Of course, as my colleague Alex Pareene pointed out weeks ago, it’s impossible for the punishment to fit the crime here, in monetary terms. If you calculate the actual harm done through fraud in the housing market and the impact on the broader economy, JPMorgan and its fellow banks would owe more money than they could ever scrounge up. Jail sentences for those who authorized and directed the conduct could at least create a deterrent for the future, but while criminal cases are not closed by this settlement, I will take all bets on whether they will ever come to fruition. JPMorgan is in fact cooperating with criminal cases against its former traders, the equivalent of having O.J. Simpson actually partner with police to find the real killer. You don’t cooperate with a transnational criminal enterprise, you dismantle it.
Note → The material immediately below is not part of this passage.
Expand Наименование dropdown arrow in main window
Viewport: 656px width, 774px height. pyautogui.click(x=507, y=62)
The statement of facts accompanying the settlement -- where JPMorgan acknowledges that they and their affiliates sold mortgage-backed securities while knowing that the mortgages backing the bonds did not meet underwriting standards they promised to investors -- would have been good to know before the bank settled mortgage-backed securities claims with private investors just last week. In fact, you could see the long delay in finalizing the settlement as deliberately facilitated by JPMorgan, so the statement of facts couldn’t be used against them in other cases.
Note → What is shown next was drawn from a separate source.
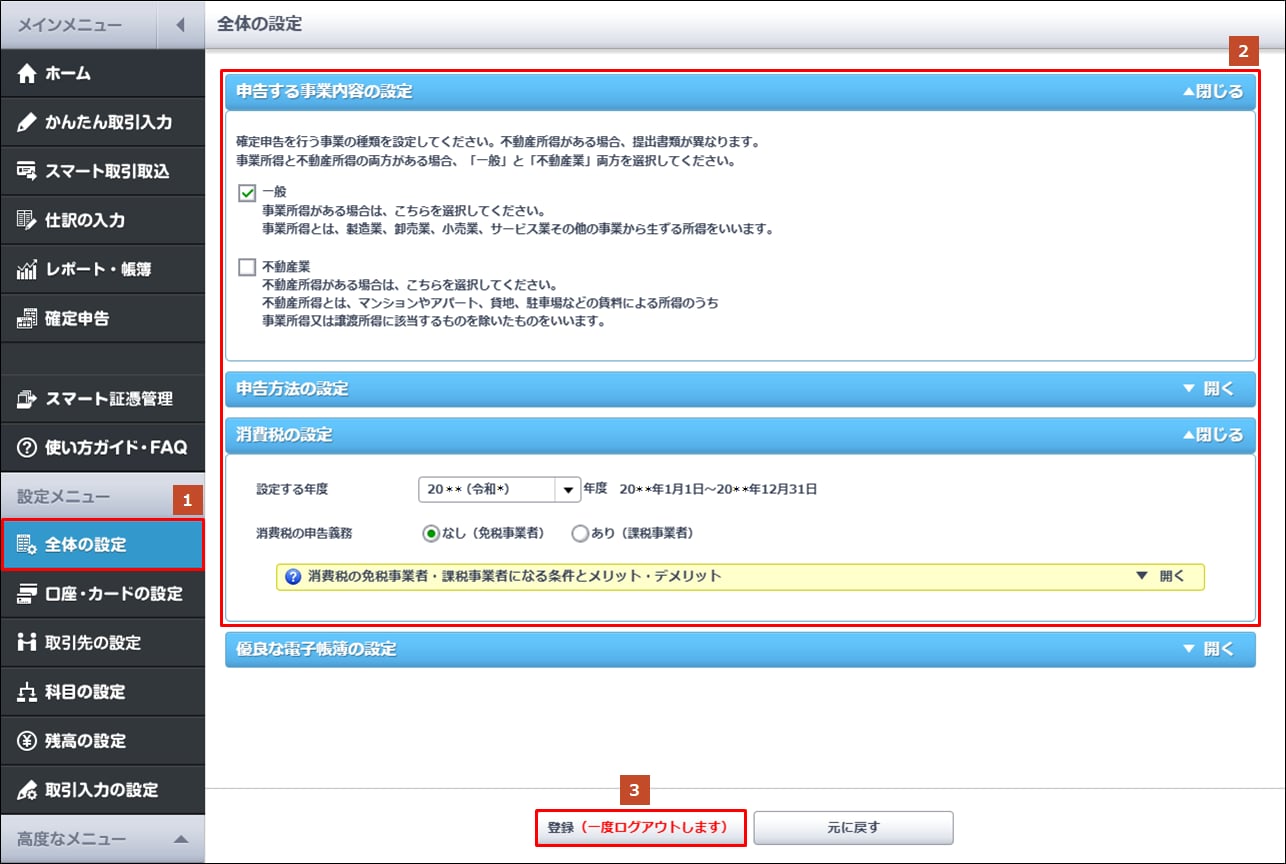Image resolution: width=1286 pixels, height=864 pixels.
Task: Click the スマート取引取込 icon
Action: (x=27, y=172)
This settlement, seen as a model for future Justice Department cases against banks, is supposed to be evidence of the impact of the vaunted financial fraud task force put together early last year. Let’s go back to when this task force was created.
Liberal activists wanted banks to pay hundreds of billions for their foreclosure fraud crimes through mass write-downs, effectively resetting the housing market and ridding homeowners of their “underwater” mortgages. Instead, the government settled for $25 billion with five banks (note: that number is inflated, too), and in the bargain, created this task force. At the time, I and other reporters and activists were told that the task force would strike at the heart of the problem, fraud in the packaging and sale of mortgage-backed securities. The liability attached to that fraud, the story went, was much higher than for the robo-signing scandal or other abuses of homeowners. Law enforcement could “build a bigger table,” creating the conditions for forcing much larger payouts by the banks.
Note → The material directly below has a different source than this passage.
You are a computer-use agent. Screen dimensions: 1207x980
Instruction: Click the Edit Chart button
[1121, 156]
How did that work out? The top-line numbers look robust from a public relations perspective, but I’ve already pointed out how they don’t reflect reality; in fact, the $1.2 billion in first-lien principal reductions is less than JPMorgan Chase’s obligation under the original foreclosure fraud settlement. Nearly two years into the task force, there’s no bigger table. Nobody has seen the inside of a prison cell; no criminal subpoenas have even been issued. And the monetary penalties are not shaking JPMorgan Chase or any other bank to their core. In fact, in this case, the people who might get hurt most are the homeowners.
It’s beyond clear that giving away indemnity for illegal foreclosures to get the resources to prosecute the “real” fraud was a bait-and-switch. The very premise was flawed; you don’t indemnify one set of crimes to get to the other, you prosecute wherever possible. This idea of a “new aggressiveness” from the Justice Department on prosecuting big banks is hokum. The giveaways may be sneakier and more well-hidden, but they’re still giveaways. And accountability is still nowhere to be found.